I'd like an exact copy of every line from the start of the entries below through the line containing "August 2023 (763, 1587)", please.

Dataset excerpts –
= = = = = = =

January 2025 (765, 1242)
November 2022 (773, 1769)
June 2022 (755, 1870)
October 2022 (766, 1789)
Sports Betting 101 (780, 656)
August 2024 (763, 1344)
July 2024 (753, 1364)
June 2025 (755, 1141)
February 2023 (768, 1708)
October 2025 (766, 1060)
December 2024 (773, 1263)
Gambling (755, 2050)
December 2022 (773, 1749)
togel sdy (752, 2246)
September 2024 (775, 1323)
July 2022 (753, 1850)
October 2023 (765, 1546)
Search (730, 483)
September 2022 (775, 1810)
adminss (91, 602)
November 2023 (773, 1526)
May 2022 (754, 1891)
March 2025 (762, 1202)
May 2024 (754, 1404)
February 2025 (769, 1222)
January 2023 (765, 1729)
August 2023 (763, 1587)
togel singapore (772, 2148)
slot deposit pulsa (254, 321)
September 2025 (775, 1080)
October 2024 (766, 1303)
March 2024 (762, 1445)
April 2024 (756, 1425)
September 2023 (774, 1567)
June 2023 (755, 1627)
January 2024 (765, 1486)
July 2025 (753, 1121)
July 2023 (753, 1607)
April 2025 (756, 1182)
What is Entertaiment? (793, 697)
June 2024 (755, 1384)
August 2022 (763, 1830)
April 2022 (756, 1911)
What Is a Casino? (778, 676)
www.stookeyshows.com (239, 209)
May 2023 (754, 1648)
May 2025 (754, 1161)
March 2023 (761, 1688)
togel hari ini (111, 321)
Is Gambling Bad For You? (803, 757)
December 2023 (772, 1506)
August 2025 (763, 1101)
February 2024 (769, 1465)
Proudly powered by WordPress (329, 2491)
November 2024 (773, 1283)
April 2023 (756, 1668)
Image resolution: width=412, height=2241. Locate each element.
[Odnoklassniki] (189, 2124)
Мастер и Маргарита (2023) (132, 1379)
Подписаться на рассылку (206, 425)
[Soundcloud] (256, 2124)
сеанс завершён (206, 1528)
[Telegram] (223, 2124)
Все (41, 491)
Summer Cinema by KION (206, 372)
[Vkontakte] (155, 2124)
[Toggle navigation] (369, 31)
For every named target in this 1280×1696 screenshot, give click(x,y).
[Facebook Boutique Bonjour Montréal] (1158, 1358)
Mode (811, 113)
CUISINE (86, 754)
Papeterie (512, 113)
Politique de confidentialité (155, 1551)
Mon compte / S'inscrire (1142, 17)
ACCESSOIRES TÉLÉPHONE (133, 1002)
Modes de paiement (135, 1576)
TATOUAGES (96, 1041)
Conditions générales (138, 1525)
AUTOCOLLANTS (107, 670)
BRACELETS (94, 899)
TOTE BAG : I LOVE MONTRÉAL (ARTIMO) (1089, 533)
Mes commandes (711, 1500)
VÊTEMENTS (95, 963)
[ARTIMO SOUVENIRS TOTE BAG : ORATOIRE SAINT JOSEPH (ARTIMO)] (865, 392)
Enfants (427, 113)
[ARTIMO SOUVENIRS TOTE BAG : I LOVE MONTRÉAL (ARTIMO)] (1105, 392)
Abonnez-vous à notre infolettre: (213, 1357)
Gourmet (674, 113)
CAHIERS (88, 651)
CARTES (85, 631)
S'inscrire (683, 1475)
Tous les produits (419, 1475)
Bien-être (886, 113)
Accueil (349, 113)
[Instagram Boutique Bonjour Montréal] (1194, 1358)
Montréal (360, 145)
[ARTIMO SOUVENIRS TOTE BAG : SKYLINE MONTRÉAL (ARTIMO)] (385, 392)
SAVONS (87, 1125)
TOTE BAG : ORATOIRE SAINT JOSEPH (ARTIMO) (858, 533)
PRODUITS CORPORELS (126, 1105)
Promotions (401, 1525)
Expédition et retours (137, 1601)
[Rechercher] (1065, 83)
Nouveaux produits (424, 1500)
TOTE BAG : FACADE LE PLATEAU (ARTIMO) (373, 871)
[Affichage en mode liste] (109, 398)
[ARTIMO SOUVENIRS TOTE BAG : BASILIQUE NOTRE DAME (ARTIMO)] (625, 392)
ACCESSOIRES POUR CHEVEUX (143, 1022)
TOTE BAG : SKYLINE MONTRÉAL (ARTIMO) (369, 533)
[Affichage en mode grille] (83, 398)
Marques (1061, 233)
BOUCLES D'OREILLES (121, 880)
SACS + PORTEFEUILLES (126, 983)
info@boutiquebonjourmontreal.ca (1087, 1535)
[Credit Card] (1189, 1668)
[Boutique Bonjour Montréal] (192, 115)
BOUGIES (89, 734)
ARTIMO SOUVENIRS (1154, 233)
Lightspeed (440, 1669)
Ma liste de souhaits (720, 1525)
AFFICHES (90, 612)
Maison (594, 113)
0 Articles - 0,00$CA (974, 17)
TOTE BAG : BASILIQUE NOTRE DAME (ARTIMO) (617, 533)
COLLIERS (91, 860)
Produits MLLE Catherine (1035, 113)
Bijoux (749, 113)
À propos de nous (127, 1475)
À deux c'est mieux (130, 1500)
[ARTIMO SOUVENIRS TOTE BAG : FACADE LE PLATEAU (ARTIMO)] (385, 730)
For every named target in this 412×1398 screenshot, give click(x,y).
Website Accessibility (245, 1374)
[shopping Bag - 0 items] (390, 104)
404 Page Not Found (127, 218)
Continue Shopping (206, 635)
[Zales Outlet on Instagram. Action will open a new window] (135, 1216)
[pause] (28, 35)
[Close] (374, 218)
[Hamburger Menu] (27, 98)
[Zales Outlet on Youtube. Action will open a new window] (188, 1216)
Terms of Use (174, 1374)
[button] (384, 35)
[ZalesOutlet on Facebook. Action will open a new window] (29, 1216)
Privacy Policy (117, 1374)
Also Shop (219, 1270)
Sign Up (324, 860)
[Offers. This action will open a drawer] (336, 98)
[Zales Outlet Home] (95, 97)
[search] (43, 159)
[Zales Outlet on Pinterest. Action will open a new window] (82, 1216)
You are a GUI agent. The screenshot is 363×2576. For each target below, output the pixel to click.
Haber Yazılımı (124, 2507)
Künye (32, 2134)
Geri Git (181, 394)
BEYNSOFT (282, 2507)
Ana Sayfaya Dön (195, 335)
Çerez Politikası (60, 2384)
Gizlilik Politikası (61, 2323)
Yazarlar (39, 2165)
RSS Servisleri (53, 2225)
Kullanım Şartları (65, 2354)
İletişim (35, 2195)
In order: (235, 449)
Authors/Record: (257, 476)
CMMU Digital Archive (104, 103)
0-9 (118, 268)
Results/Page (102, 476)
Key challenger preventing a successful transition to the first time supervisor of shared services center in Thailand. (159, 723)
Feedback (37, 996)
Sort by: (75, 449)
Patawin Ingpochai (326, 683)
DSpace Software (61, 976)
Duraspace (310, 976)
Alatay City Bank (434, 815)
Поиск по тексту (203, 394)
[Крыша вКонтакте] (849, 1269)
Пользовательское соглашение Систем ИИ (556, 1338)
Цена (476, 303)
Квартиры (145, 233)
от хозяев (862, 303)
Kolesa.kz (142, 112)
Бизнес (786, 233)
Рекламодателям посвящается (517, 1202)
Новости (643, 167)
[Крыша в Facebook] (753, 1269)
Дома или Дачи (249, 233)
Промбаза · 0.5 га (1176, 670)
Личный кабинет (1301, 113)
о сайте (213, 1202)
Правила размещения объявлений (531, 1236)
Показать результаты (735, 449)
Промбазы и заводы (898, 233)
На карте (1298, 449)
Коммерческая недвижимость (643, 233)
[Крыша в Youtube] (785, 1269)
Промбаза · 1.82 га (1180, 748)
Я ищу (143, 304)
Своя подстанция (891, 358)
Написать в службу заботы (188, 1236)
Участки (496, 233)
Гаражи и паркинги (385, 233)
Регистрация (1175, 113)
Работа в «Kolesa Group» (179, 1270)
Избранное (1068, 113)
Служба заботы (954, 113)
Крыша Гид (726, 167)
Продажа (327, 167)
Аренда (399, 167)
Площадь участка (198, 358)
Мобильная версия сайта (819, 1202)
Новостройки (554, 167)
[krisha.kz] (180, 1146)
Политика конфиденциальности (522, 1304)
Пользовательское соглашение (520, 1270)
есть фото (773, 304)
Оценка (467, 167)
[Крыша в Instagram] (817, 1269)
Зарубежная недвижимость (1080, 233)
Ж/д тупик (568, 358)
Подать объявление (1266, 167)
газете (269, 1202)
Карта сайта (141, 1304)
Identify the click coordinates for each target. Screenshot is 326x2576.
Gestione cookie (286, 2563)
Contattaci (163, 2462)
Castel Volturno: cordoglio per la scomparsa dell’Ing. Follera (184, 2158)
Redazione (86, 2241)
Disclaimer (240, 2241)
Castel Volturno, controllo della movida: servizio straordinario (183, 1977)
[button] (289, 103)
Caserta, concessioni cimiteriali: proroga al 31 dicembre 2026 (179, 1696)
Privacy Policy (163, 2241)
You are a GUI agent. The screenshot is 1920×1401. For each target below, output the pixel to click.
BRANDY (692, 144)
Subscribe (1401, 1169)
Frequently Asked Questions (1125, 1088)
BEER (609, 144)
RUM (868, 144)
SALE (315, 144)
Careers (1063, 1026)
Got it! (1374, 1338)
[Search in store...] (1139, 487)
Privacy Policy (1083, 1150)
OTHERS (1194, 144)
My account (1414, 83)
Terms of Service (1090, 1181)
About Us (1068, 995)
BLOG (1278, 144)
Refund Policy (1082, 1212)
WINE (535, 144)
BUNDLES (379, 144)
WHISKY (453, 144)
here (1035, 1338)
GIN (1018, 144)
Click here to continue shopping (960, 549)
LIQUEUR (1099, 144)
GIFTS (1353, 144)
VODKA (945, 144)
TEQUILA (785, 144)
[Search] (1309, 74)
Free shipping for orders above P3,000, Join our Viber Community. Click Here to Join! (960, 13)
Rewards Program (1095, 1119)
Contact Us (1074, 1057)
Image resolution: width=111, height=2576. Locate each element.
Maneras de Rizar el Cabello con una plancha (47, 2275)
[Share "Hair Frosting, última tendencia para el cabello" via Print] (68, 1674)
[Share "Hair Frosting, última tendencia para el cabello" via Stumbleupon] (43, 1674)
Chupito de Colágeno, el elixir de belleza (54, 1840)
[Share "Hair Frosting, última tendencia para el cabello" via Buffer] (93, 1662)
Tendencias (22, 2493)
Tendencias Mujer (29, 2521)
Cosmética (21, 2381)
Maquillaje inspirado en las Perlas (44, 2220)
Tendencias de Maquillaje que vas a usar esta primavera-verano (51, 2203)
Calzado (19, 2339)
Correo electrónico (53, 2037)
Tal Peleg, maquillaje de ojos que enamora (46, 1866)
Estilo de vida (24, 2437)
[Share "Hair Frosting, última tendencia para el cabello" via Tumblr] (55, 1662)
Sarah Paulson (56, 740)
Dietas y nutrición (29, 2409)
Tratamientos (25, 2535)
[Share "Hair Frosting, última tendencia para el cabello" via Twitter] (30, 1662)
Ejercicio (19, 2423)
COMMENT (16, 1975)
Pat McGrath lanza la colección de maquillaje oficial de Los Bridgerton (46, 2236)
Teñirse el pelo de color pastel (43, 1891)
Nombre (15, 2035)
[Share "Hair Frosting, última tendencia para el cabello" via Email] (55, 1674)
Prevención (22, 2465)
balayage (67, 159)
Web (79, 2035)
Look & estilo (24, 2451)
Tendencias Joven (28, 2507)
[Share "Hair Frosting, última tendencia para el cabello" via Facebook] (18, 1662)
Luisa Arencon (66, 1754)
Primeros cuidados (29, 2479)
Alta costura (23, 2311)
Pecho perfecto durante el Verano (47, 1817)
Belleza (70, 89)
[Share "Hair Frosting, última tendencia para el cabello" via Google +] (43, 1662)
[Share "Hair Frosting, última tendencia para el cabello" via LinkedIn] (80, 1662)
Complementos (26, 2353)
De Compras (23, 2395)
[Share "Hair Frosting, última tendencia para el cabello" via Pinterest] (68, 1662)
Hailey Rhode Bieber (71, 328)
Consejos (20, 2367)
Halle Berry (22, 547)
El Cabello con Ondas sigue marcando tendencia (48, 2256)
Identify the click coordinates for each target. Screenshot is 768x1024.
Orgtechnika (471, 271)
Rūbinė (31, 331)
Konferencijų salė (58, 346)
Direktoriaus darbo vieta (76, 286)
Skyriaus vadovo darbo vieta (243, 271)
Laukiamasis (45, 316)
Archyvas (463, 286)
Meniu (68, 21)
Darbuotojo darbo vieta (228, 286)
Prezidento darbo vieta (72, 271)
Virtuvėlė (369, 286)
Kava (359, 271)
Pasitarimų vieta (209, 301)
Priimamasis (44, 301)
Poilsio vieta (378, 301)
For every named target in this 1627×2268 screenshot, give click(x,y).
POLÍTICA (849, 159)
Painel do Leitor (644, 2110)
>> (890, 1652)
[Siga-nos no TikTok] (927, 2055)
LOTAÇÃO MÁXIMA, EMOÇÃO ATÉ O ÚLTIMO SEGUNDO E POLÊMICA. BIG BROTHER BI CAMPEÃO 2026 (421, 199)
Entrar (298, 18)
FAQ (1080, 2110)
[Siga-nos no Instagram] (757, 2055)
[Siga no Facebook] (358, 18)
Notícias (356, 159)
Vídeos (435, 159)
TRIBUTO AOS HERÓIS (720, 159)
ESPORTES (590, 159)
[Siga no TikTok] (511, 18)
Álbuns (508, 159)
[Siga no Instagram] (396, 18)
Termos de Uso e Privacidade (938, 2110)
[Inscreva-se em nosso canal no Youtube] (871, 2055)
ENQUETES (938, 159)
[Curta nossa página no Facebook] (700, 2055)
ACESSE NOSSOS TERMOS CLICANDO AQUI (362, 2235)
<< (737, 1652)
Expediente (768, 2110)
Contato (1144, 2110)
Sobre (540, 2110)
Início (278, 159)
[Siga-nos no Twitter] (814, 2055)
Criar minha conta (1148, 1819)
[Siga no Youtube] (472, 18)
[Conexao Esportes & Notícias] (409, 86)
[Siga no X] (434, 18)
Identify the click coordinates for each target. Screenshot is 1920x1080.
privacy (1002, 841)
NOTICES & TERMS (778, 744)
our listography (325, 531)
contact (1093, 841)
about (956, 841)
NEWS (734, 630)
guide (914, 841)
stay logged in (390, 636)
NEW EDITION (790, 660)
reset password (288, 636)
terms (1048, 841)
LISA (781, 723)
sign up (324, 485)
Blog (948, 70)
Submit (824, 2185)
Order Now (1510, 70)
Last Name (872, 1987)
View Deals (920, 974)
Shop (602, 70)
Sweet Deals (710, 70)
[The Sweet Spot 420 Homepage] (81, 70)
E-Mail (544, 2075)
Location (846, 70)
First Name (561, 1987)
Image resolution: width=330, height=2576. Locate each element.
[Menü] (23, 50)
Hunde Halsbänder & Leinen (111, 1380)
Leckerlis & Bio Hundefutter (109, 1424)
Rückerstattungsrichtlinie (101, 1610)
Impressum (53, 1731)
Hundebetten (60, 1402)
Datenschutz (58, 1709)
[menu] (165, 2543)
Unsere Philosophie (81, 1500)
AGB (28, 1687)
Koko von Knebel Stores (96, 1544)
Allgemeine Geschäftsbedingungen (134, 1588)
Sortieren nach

= = = = = = =

Your solution –
January 2025 (765, 1242)
November 2022 (773, 1769)
June 2022 (755, 1870)
October 2022 (766, 1789)
Sports Betting 101 (780, 656)
August 2024 (763, 1344)
July 2024 (753, 1364)
June 2025 (755, 1141)
February 2023 (768, 1708)
October 2025 (766, 1060)
December 2024 (773, 1263)
Gambling (755, 2050)
December 2022 (773, 1749)
togel sdy (752, 2246)
September 2024 (775, 1323)
July 2022 (753, 1850)
October 2023 (765, 1546)
Search (730, 483)
September 2022 (775, 1810)
adminss (91, 602)
November 2023 (773, 1526)
May 2022 (754, 1891)
March 2025 (762, 1202)
May 2024 (754, 1404)
February 2025 (769, 1222)
January 2023 (765, 1729)
August 2023 (763, 1587)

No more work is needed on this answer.